Eu sempre achei Guimarães Rosa muito chato. O fato de eu ter tido meu primeiro contato com ele por causa do vestibular ajudou a odiá-lo, é verdade. O fato do primeiro texto que eu li dele ter sido o conto "A Terceira Mrgem do Rio" ajudou mais ainda.

Afinal, esse conto é muito complicado. Lido sob a pressão do vestibular, que nos obriga a aprender muito mais do que nos deixa apreciar, complica-o ainda mais.

Depois, já na faculdade, tentei ler outras coisas desse autor e nunca passei das primeiras páginas. Começava, desistia e ficava na dúvida: ou eu sou idiota ou estou enfrentando mais um exemplo de "roupa invisível do rei".

Como sei que sou idiota, desconsiderei a hipótese do rei nu que desfila perante o povo que, com mede, aplaude a beleza de sua roupa imaginária.

Mas, mesmo assim, não conseguia ler o cara.
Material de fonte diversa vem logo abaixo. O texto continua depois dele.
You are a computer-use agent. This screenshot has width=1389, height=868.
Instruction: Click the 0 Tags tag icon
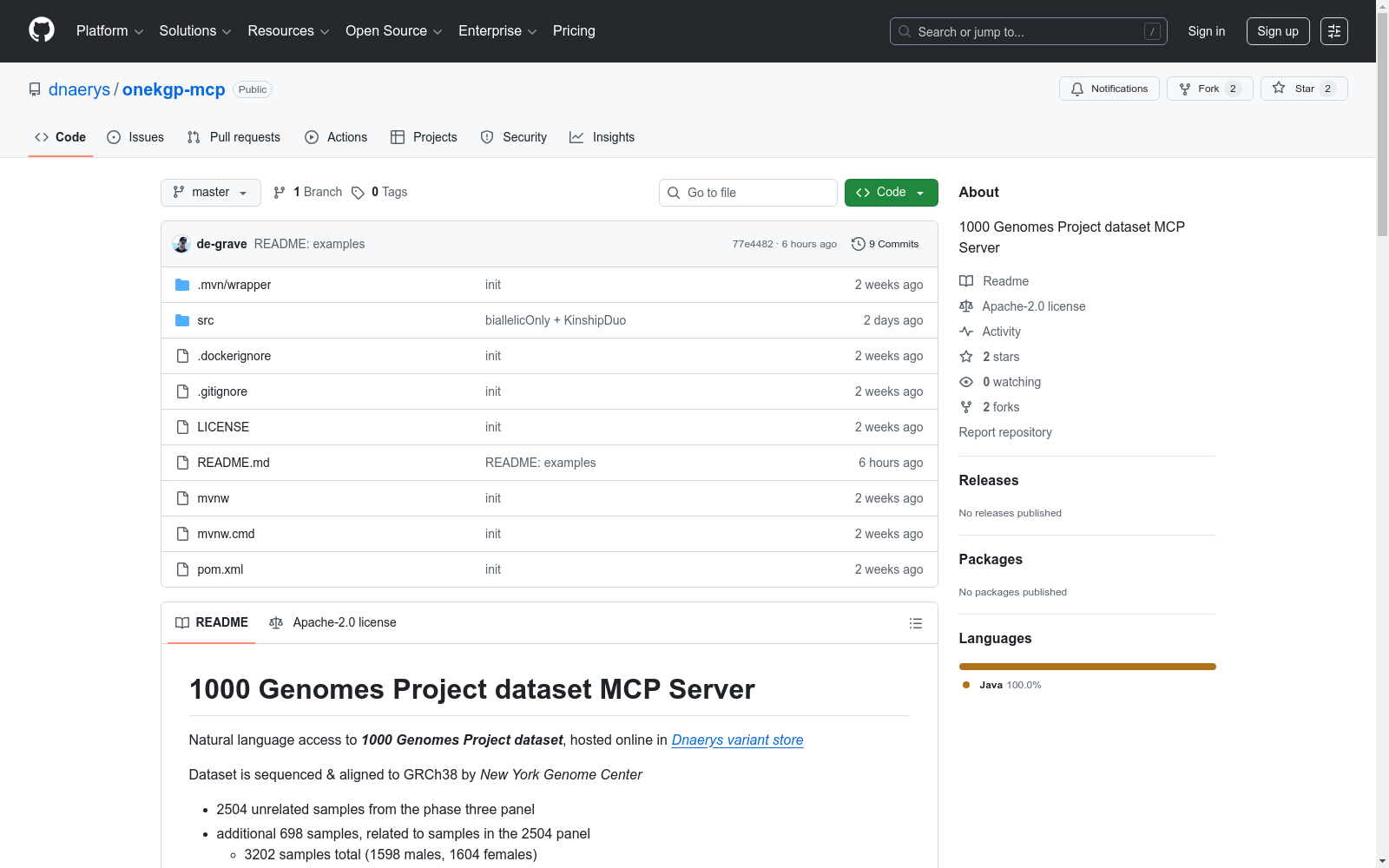[x=358, y=193]

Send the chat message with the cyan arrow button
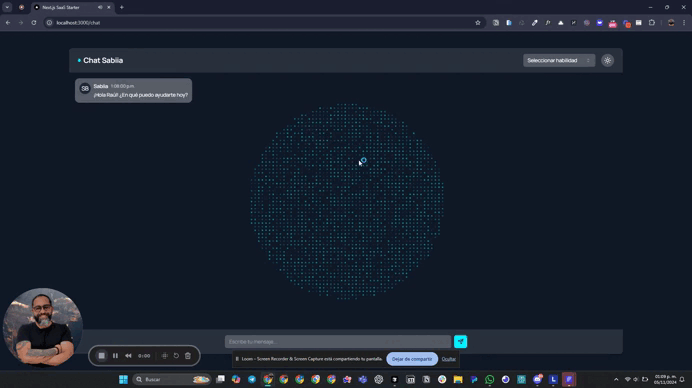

Só agora é que consegui achar graça no figura. E não foi lendo seus livros e contos, que permanecem no fundo da prateleira, acumulando pó.

Foi por causa de um escritor americano responsável, segundo os críticos, pelas melhores traduções feitas do português e do espanhol para o inglês. Seu nome é Gregory Rabassa.

Ele traduziu, por exemplo, "Cem Anos de Solidão", de Gabriel García Márquez e "Memórias Póstumas de Brás Cubas", de Machado de Assis.

Bom, o tal Gregory foi entrevistado pela Veja numa matéria especial sobre os 100 anos da morte do criador de Quincas Borba. Ao final da entrevista, o repórter perguntou pro cara por que que ele nunca quis traduzir "Grande Sertão: Veredas", de Guimarães Rosa.

Gregory disse que tentou, mas desistiu.

Nesse ponto, eu torcia pra ele dizer que também não entendia patavinas do que o autor brasileiro escrevia e, assim como eu desisti de ler, ele desistira de traduzir.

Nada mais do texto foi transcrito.